Stationary solutions for the 1+1 nonlinear Schrödinger equation modeling attractive Bose-Einstein condensates in small potentials.

Stationary solutions for the 1+1 cubic nonlinear Schrödinger equation (NLS) modeling attractive Bose-Einstein condensates (BECs) in a small potential are obtained via a form of nonlinear perturbation. The focus here is on perturbations to the bright soliton solutions due to small potentials which either confine or repel the BECs: under arbitrary piecewise continuous potentials, we obtain the general representation for the perturbation theory of the bright solitons.

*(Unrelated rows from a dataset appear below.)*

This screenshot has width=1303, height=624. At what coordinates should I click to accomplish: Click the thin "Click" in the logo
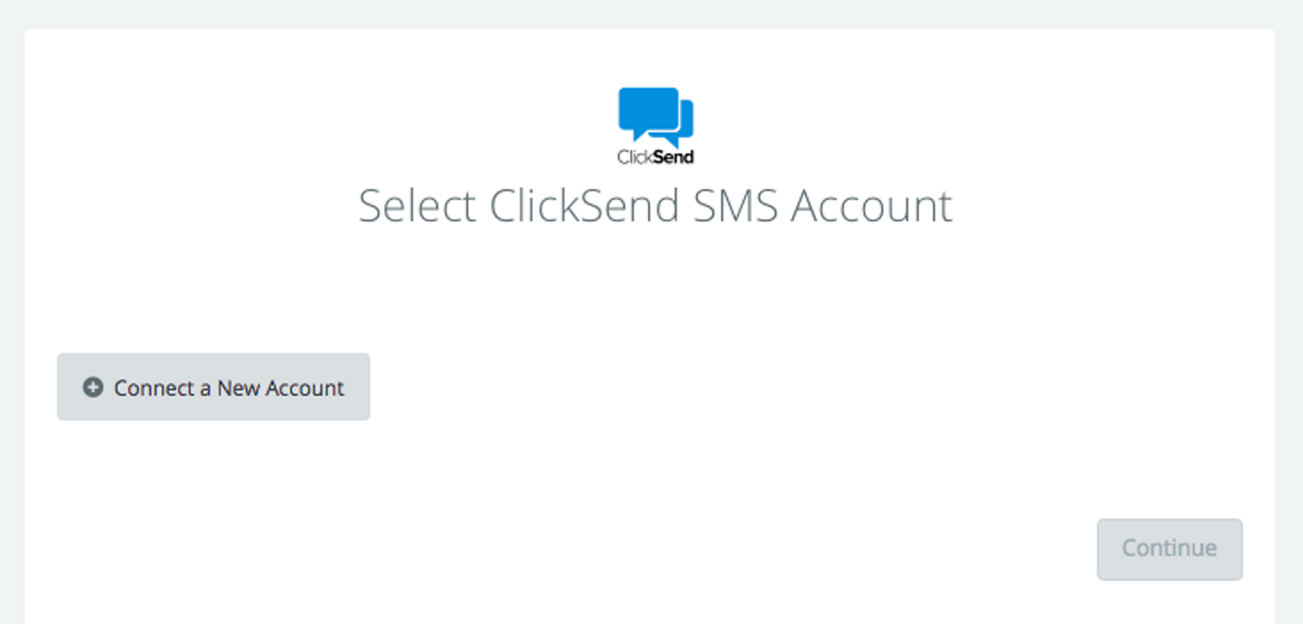(635, 157)
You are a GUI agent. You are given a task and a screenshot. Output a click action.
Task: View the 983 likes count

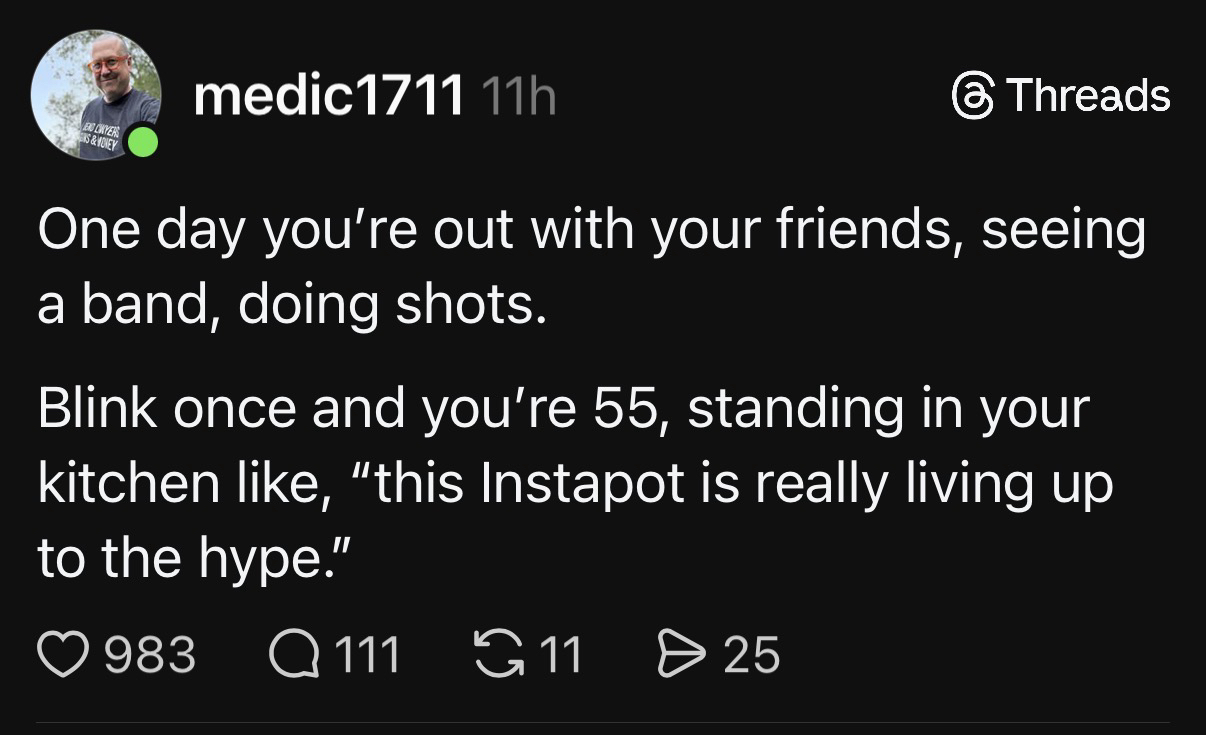point(150,655)
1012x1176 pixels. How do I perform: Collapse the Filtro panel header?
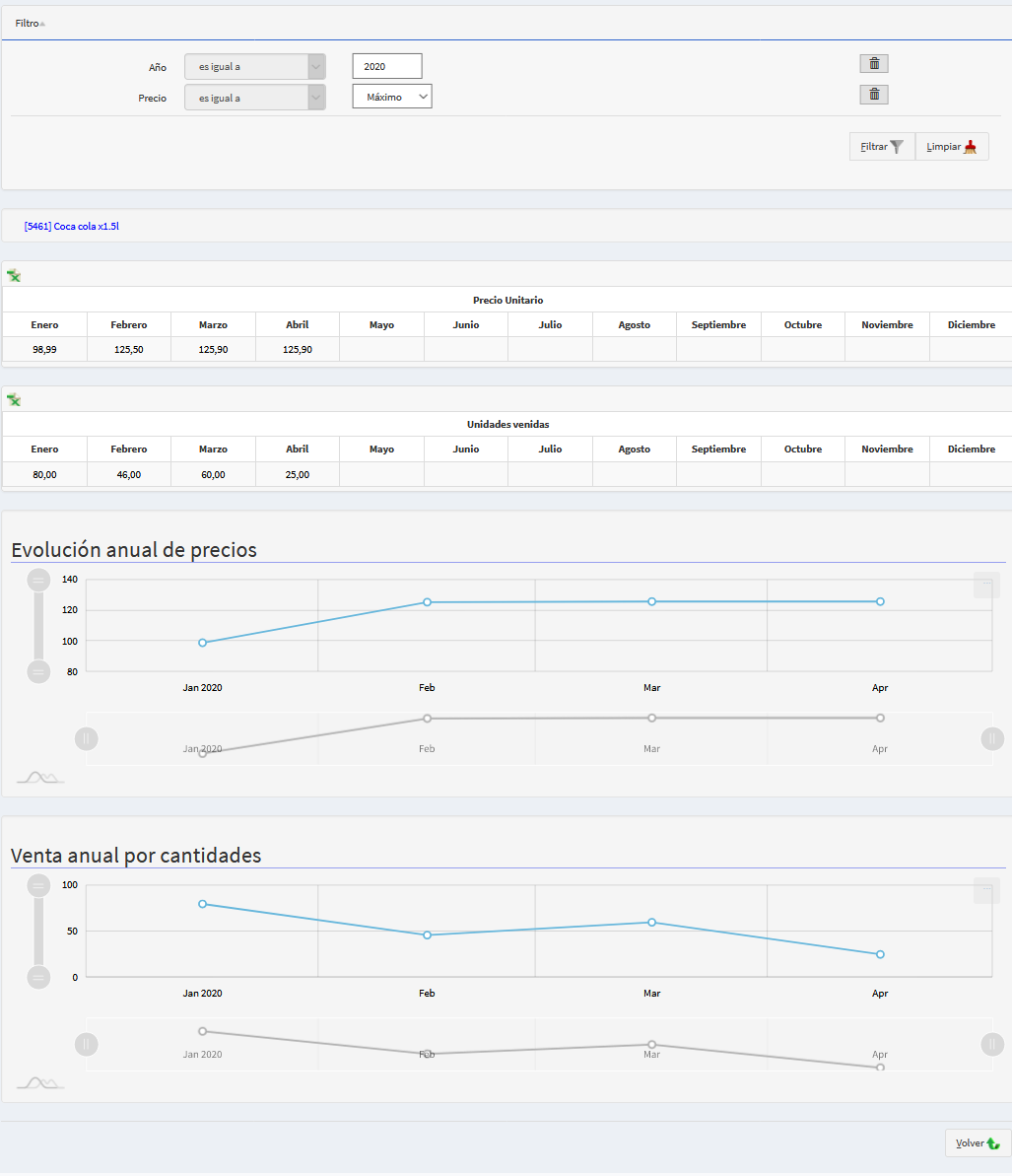click(30, 23)
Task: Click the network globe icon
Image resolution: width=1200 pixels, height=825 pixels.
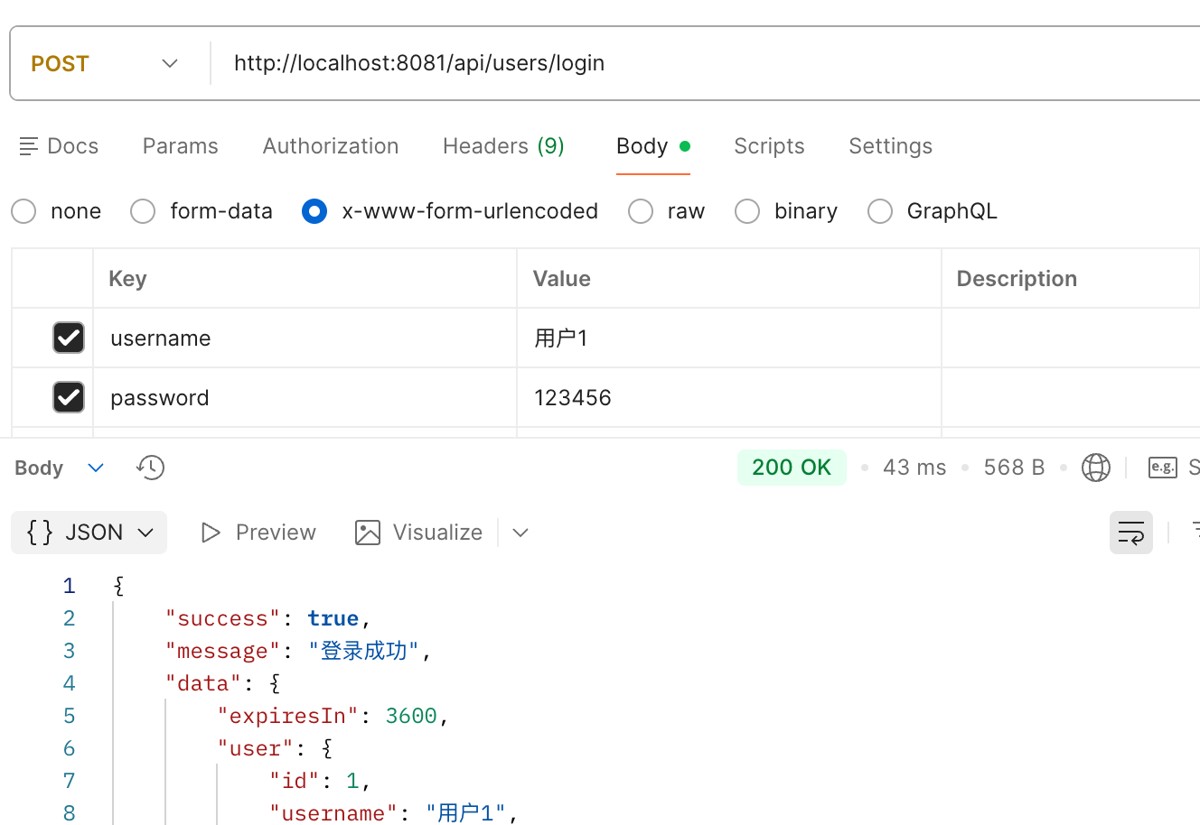Action: pyautogui.click(x=1096, y=467)
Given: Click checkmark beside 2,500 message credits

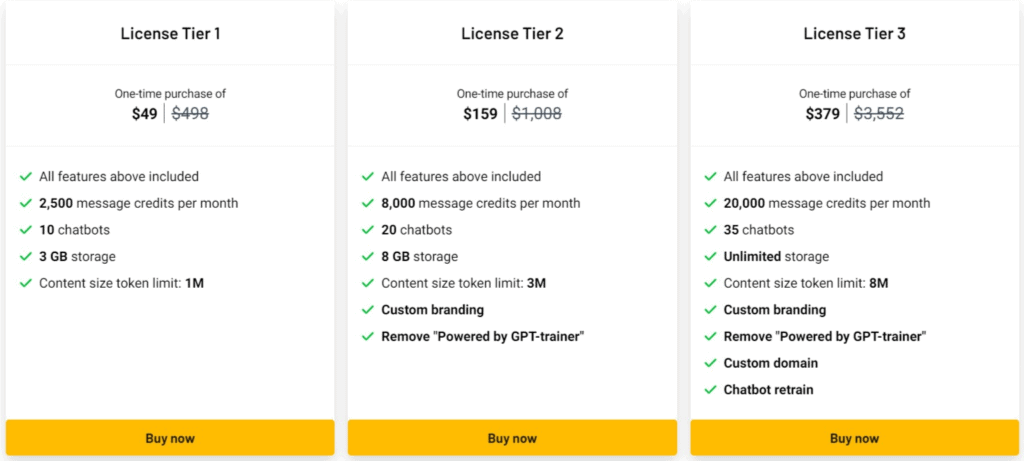Looking at the screenshot, I should 26,203.
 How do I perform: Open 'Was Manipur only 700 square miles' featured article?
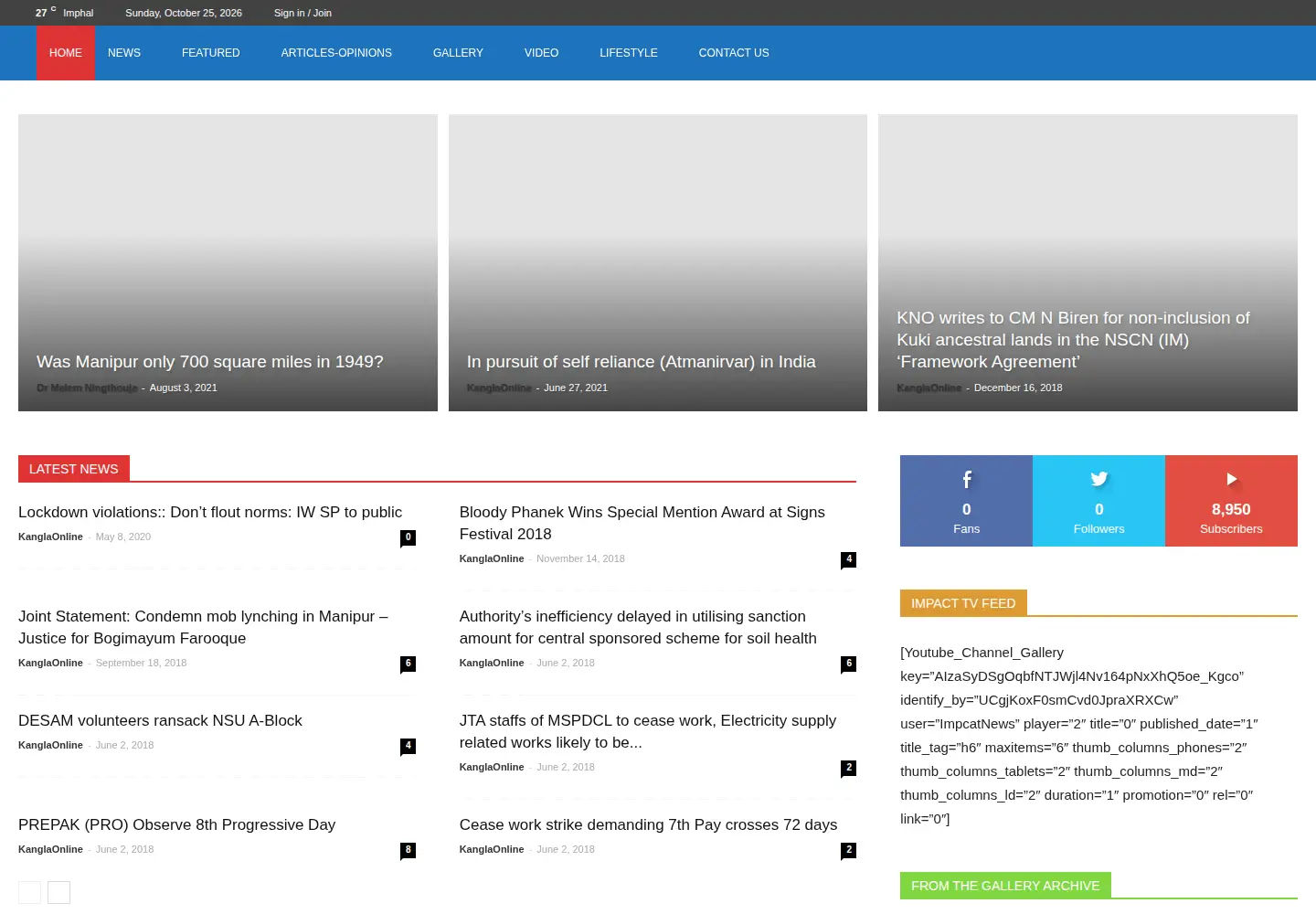click(210, 362)
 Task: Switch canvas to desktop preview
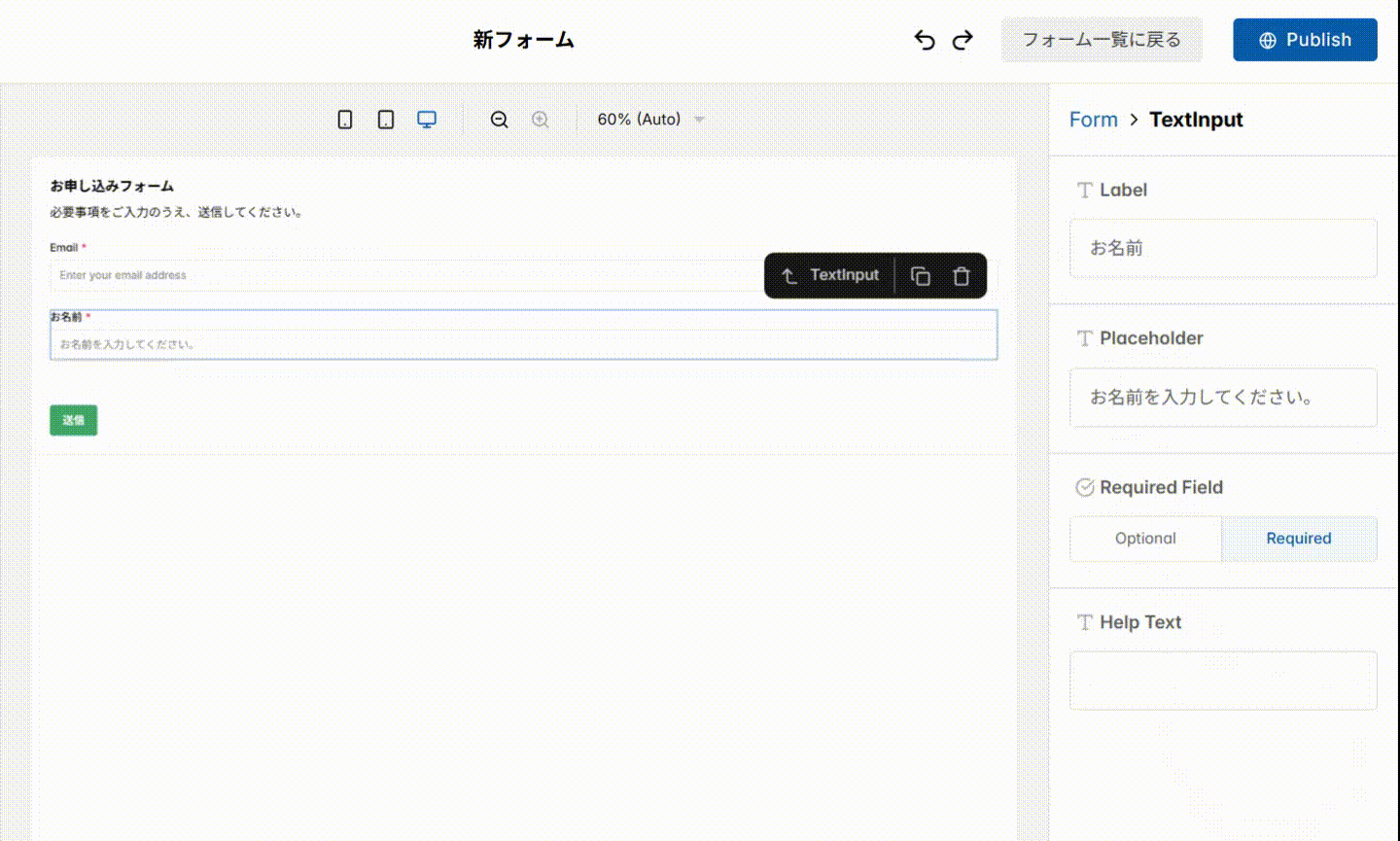[427, 119]
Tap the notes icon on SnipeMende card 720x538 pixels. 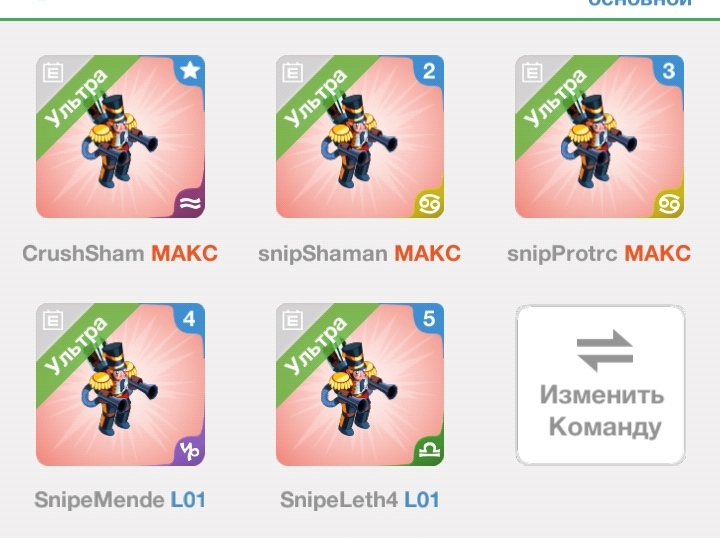(x=53, y=320)
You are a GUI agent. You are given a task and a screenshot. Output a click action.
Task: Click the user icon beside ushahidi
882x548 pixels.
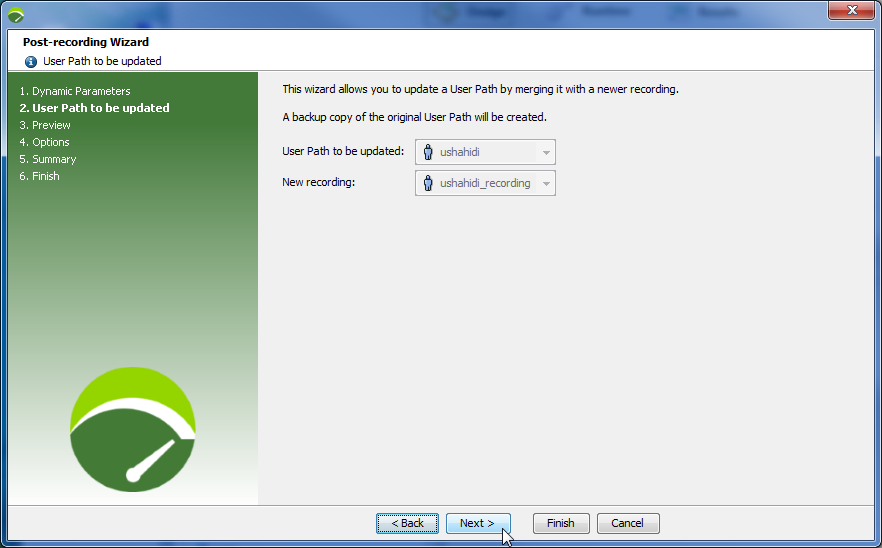tap(428, 152)
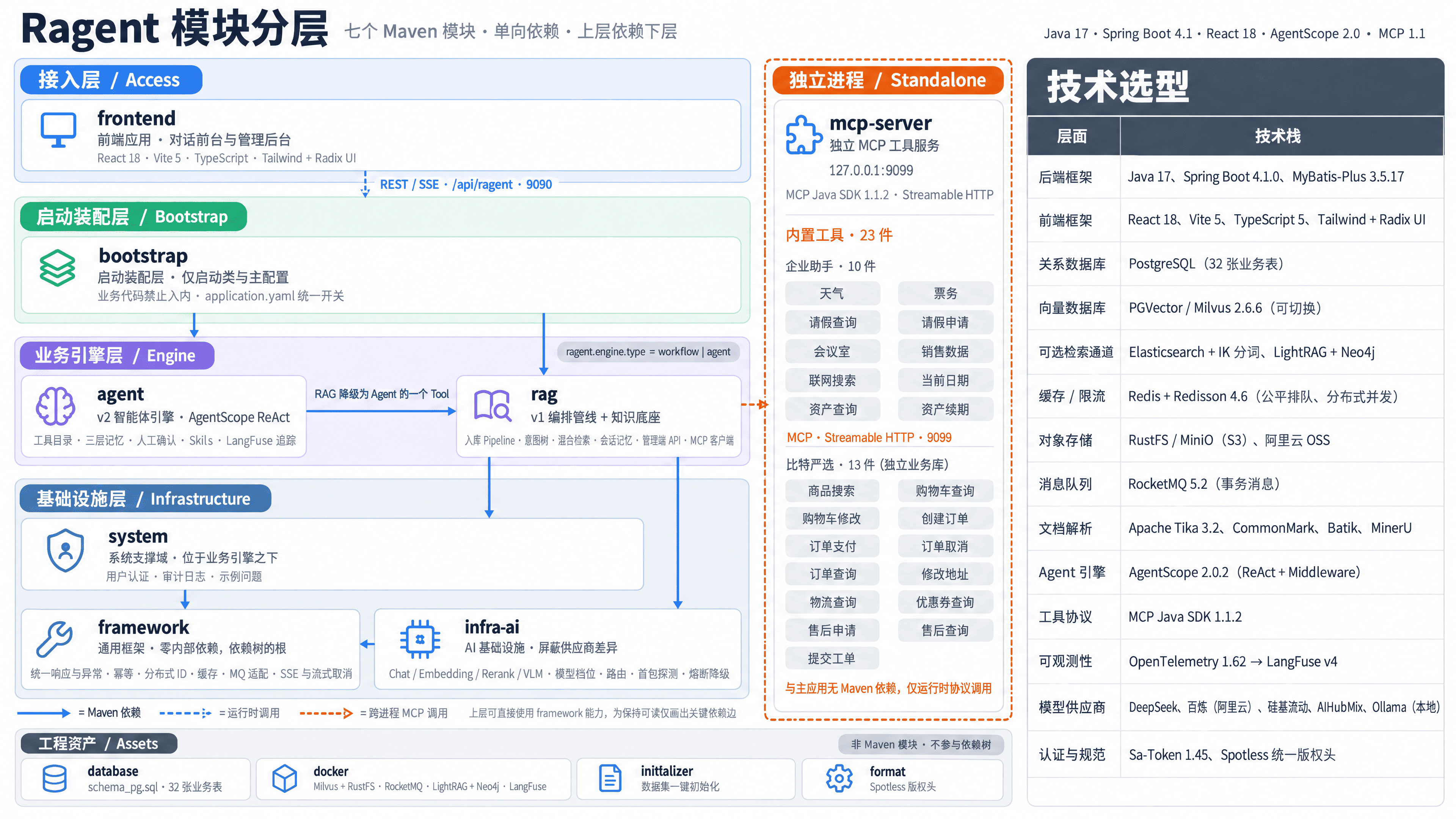
Task: Click the agent brain icon
Action: pyautogui.click(x=55, y=406)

Importantly, we do not need to assume that the nonlinearity is small, as we perform a sort of nonlinear perturbation by allowing the zeroth-order perturbation term to be governed by a nonlinear equation. This is useful, in that it allows us to consider perturbations of bright solitons of arbitrary size. In some cases, exact solutions can be recovered, and these agree with known results from the literature. Several special cases are considered which involve confining potentials of specific relevance to BECs. We make several observations on the influence of the small potentials on the behavior of the perturbed bright solitons. The results demonstrate the difference between perturbed bright solitons in the attractive NLS and those results found in the repulsive NLS for dark solitons, as discussed by Mallory and Van Gorder, [Phys. Rev. E 88 013205 (2013)]. Extension of these results to more spatial dimensions is mentioned.